12 November 2019, 04:46 WIB

Pemerintah Republik Indonesia kembali membuka penerimaan calon pegawai negeri sipil (CPNS), baik untuk lingkungan pemerintah pusat maupun daerah.


Penerimaan CPNS 2019 Badan Kepegawaian Negara. Foto: BKN RI

Pemerintah, melalui Kementerian Pendayagunaan Aparatur Negara dan Reformasi Birokrasi (Kemenpan RB), telah mengumumkan penerimaan CPNS pada akhir Oktober 2019.

Dikutip dari situs Kemenpan RB, penerimaan CPNS 2019 akan dilakukan di 68 kementerian/lembaga dan 462 pemerintah provinsi/kabupaten/kota.

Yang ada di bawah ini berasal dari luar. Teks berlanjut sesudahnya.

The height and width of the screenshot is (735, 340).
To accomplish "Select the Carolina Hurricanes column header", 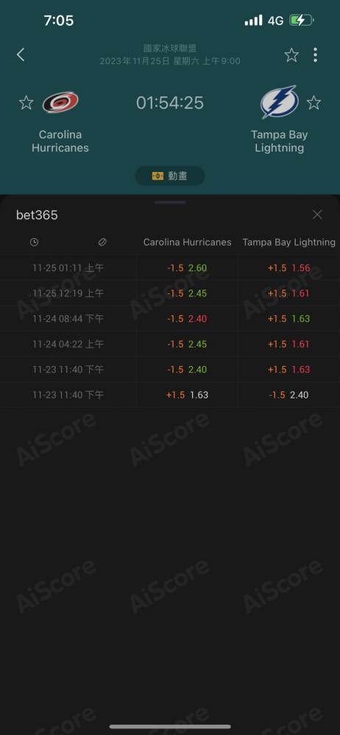I will click(188, 242).
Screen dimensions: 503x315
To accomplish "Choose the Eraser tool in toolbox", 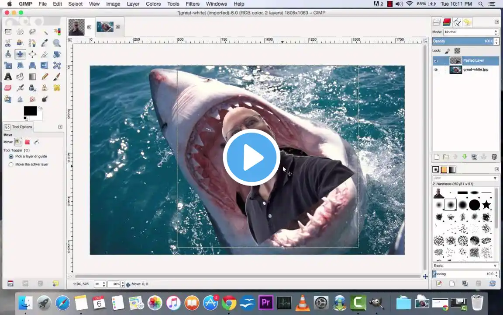I will click(x=8, y=88).
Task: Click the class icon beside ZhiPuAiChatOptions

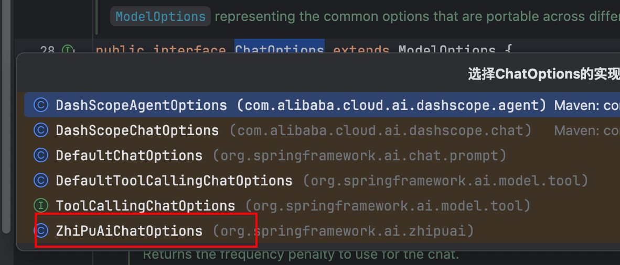Action: click(x=40, y=231)
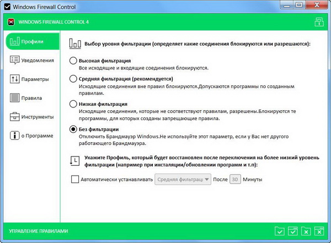Select the Высокая фильтрация radio button
The image size is (331, 243).
pyautogui.click(x=73, y=61)
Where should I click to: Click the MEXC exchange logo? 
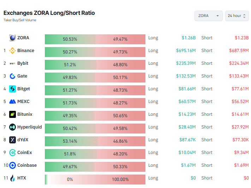coord(12,102)
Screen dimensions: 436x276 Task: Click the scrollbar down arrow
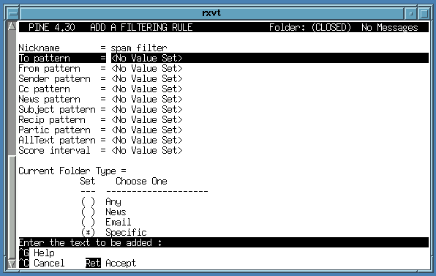12,264
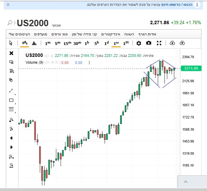This screenshot has width=207, height=191.
Task: Switch to area chart type
Action: 34,43
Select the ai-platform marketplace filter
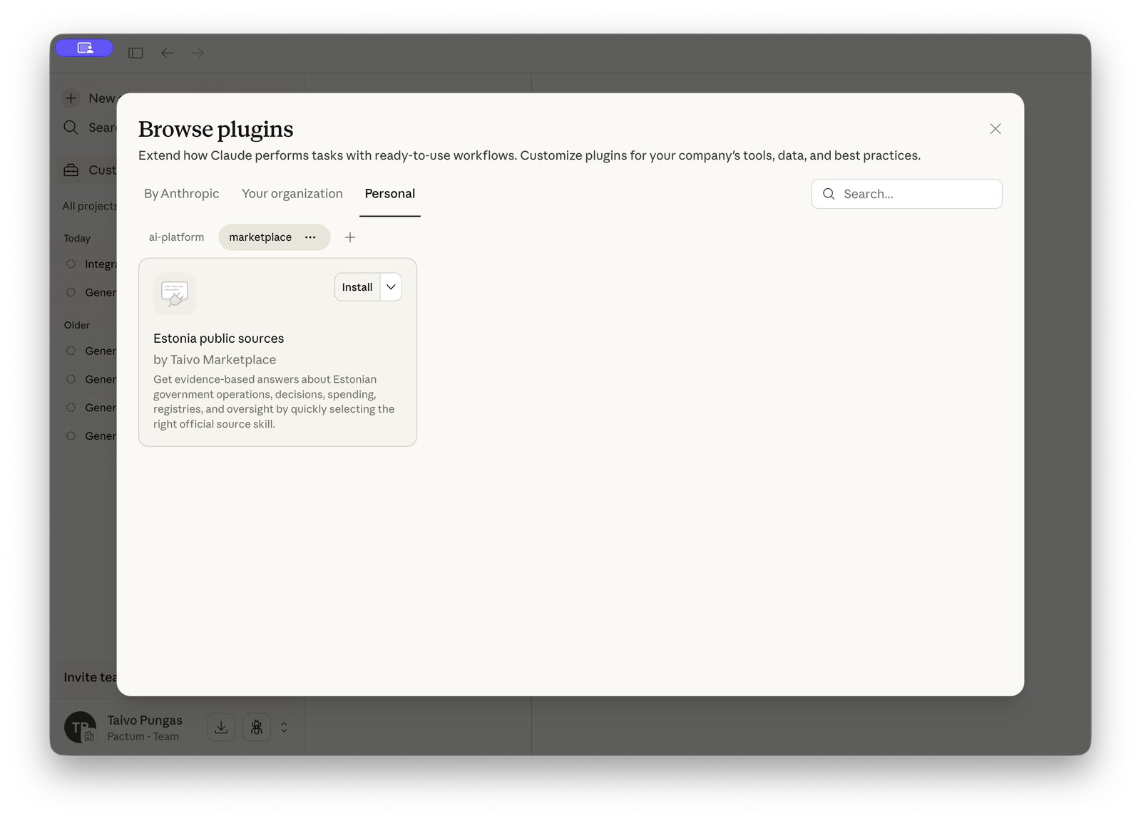Screen dimensions: 1141x821 point(175,237)
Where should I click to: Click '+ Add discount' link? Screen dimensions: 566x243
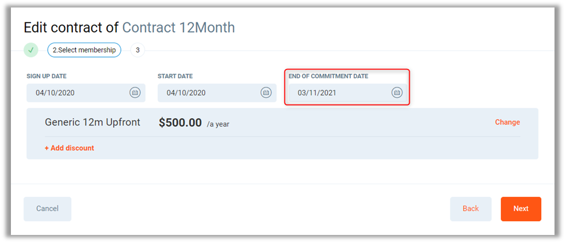coord(69,148)
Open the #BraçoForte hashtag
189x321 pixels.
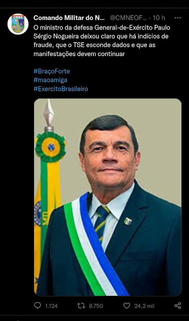52,71
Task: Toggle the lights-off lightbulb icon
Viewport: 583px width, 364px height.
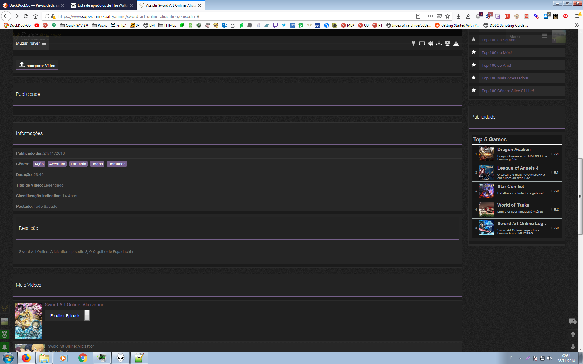Action: pyautogui.click(x=413, y=43)
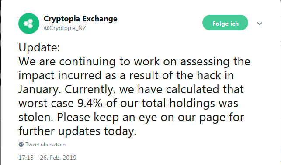Image resolution: width=281 pixels, height=165 pixels.
Task: Click the word hack in the tweet
Action: coord(209,75)
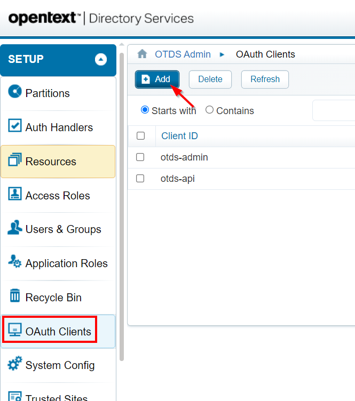This screenshot has width=355, height=401.
Task: Open the OAuth Clients menu item
Action: coord(58,332)
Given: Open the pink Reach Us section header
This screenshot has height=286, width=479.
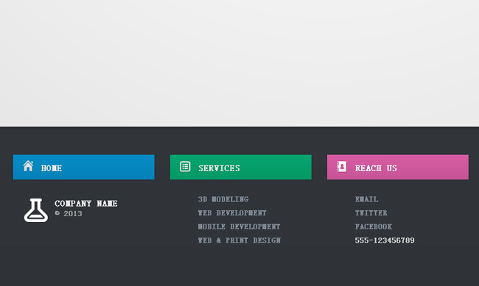Looking at the screenshot, I should (398, 167).
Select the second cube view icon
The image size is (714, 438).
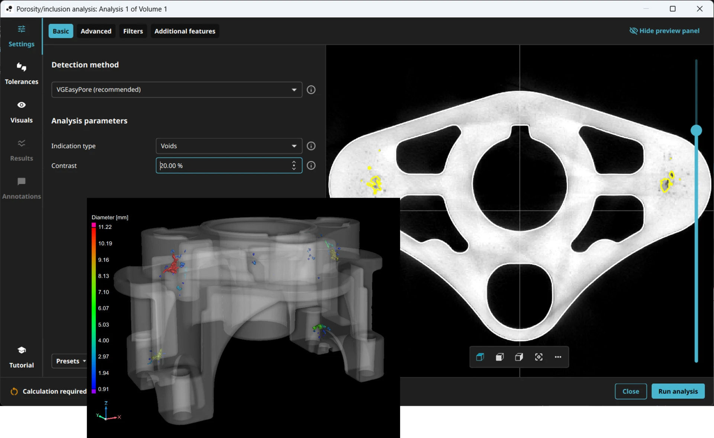pyautogui.click(x=499, y=357)
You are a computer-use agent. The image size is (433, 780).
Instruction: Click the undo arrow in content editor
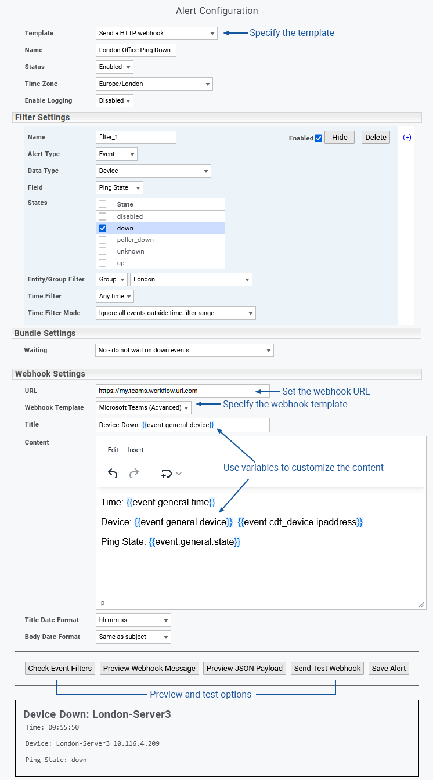point(113,474)
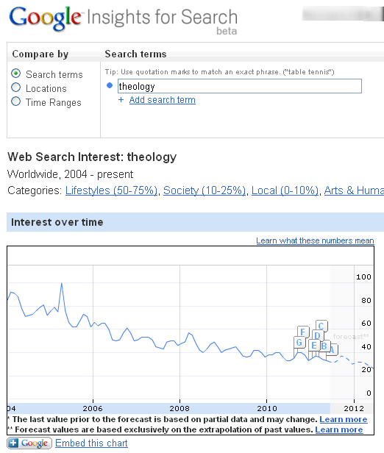The image size is (384, 453).
Task: Click blue color dot beside theology
Action: pyautogui.click(x=110, y=85)
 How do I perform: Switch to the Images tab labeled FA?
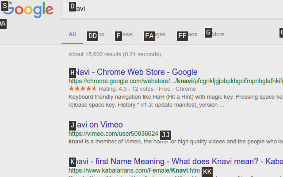pyautogui.click(x=155, y=35)
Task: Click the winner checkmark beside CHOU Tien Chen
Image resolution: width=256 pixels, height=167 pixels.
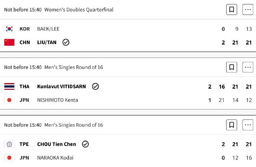Action: (x=85, y=144)
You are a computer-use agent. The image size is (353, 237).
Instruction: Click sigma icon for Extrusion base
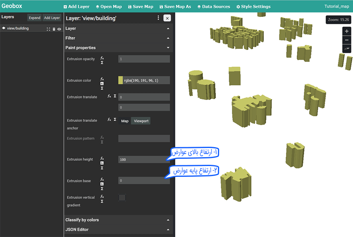(102, 188)
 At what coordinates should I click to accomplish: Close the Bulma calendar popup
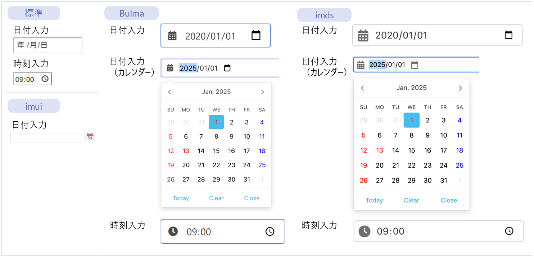pyautogui.click(x=252, y=198)
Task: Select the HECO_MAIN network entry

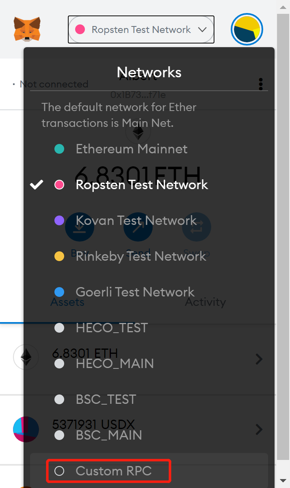Action: (x=115, y=364)
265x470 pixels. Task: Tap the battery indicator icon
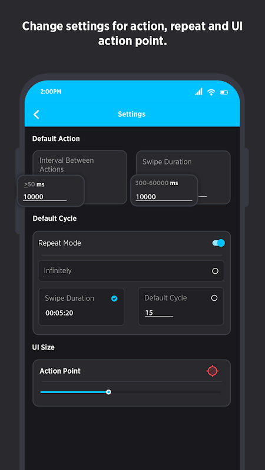coord(224,92)
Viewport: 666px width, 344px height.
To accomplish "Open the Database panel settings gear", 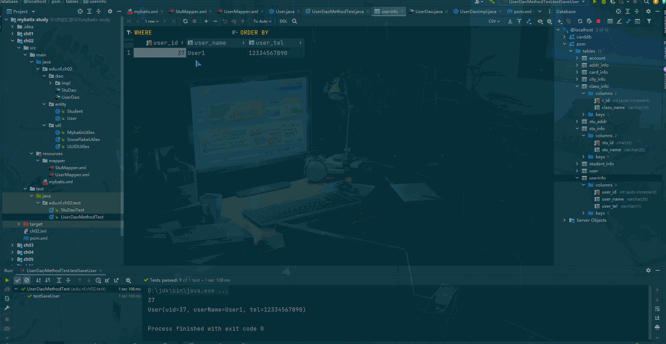I will point(648,11).
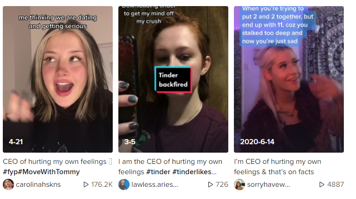
Task: Open sorryhavew username link
Action: point(269,184)
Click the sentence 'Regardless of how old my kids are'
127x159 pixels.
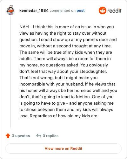(x=64, y=116)
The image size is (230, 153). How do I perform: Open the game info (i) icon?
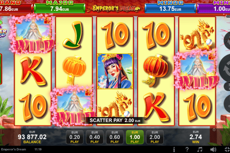tap(174, 150)
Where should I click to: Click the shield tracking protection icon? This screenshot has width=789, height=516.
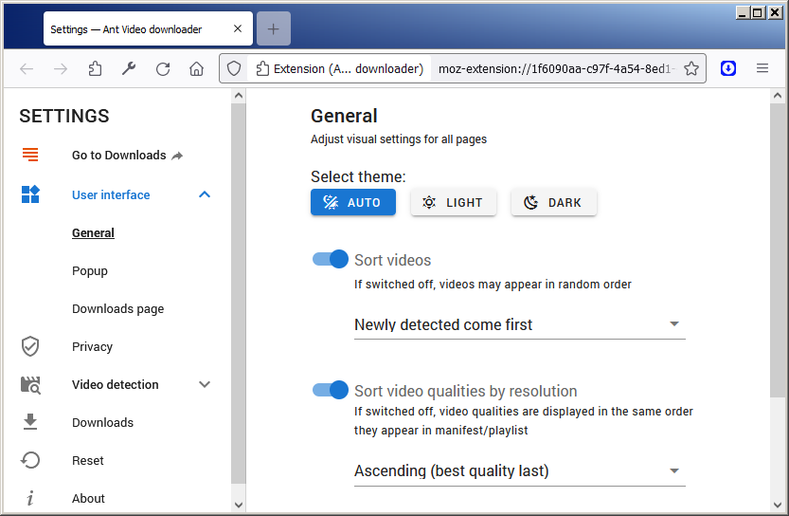pyautogui.click(x=233, y=68)
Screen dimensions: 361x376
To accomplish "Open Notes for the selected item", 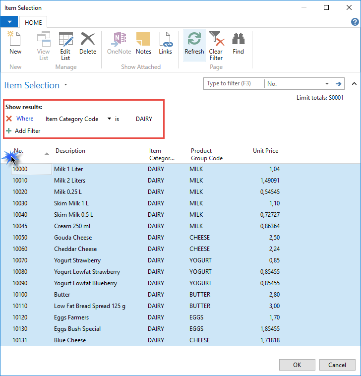I will point(143,40).
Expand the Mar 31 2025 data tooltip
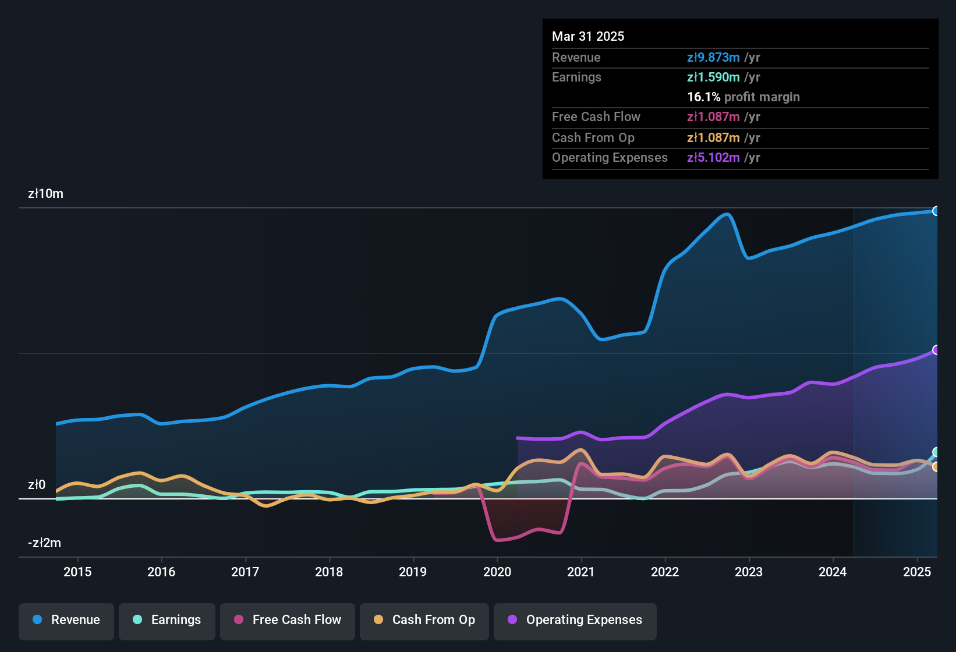Viewport: 956px width, 652px height. [587, 36]
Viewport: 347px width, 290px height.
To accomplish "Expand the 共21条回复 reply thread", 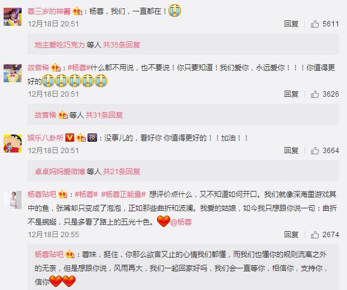I will tap(122, 171).
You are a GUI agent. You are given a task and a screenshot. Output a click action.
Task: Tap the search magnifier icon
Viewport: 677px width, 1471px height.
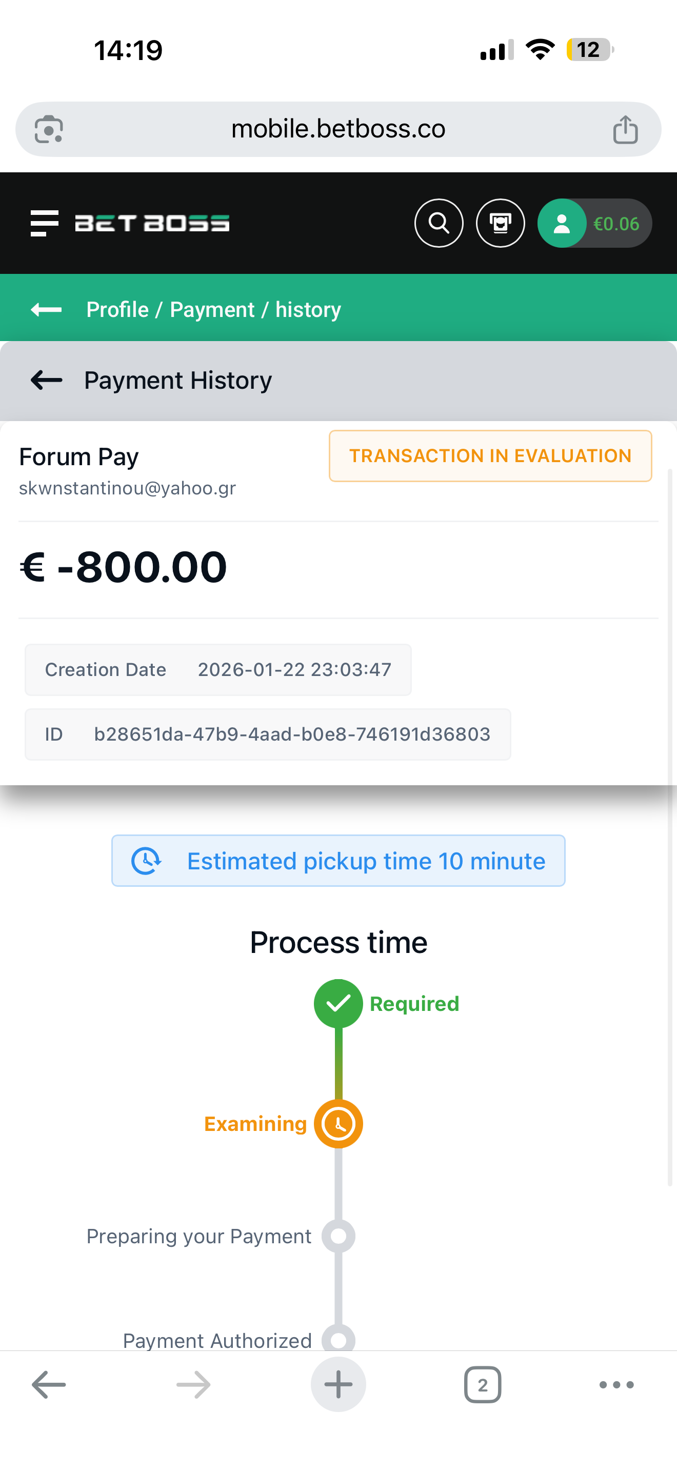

Untuk kementerian/lembaga, jumlah formasi CPNS yang dibutuhkan mencapai 37.425. Adapun bagi pemerintah provinsi/kabupaten/kota, jumlah formasinya mencapai 114.814.

Ada dua jenis formasi yang dibuka, yakni formasi umum dan formasi khusus. Formasi khusus diperuntukkan bagi yang lulus cumlaude, diaspora, disabilitas, putra/putri Papua dan Papua Barat, serta formasi lainnya yang bersifat strategis di pusat.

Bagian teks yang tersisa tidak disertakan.